_Task to carry out_
Where the records below reach the line containing "Open 如何获取 link next to 跳转路径path", start transcribing, and end with the line containing "Task: Open the 2018年10月20日 entry with ¥70", exactly and with nothing else added.

_Records shown_
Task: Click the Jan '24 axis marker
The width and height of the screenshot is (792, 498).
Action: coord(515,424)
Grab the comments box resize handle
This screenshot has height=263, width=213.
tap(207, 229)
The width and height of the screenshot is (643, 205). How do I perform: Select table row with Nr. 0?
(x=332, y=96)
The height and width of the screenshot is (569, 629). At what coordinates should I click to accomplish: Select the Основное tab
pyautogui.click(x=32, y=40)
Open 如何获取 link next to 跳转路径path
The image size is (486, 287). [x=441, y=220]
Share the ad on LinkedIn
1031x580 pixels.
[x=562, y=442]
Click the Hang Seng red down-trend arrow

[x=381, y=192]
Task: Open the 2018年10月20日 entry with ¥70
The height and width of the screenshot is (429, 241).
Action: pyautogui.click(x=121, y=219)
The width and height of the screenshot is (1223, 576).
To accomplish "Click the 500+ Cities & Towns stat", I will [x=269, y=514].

---

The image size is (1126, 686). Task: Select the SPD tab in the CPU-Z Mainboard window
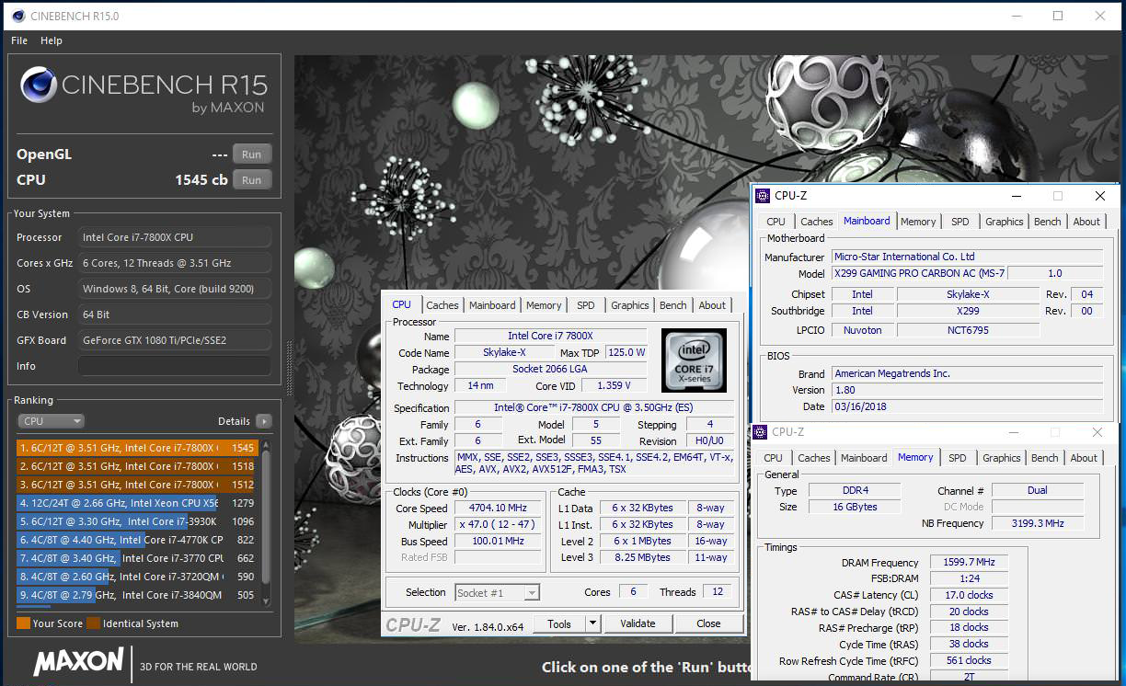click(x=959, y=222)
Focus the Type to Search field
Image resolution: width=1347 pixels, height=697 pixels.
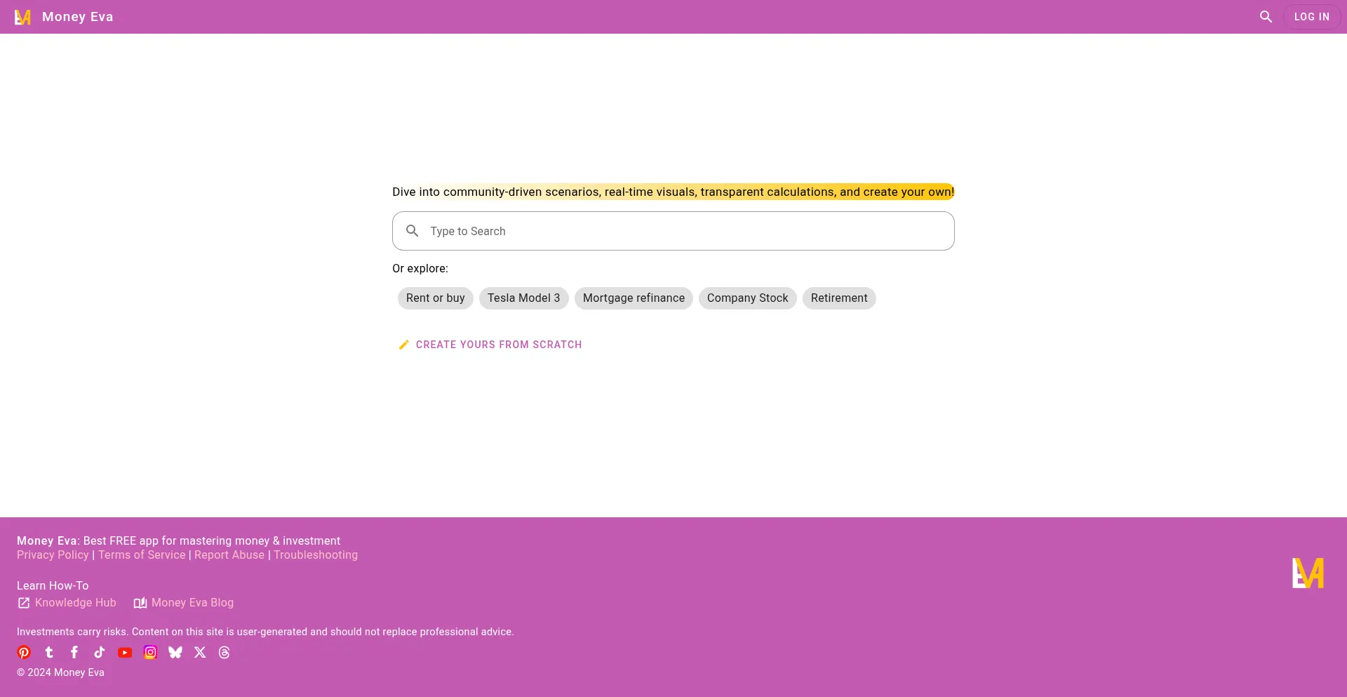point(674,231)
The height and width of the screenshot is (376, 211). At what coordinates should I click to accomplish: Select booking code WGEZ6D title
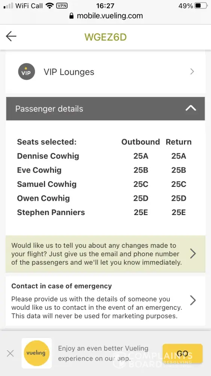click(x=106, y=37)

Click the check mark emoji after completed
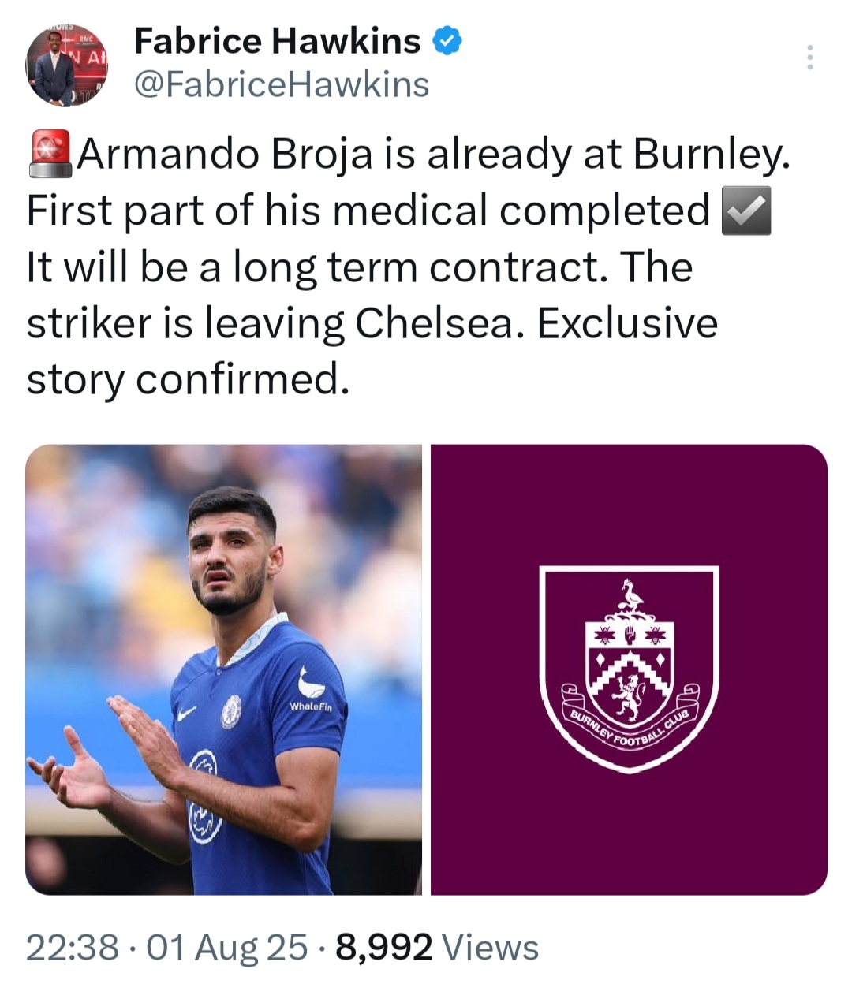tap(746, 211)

_Solution to the problem_
Open 如何获取 link next to 跳转路径path
The image size is (486, 287). [x=441, y=220]
Share the ad on LinkedIn
1031x580 pixels.
[x=562, y=442]
Click the Hang Seng red down-trend arrow

[x=381, y=192]
Task: Open the 2018年10月20日 entry with ¥70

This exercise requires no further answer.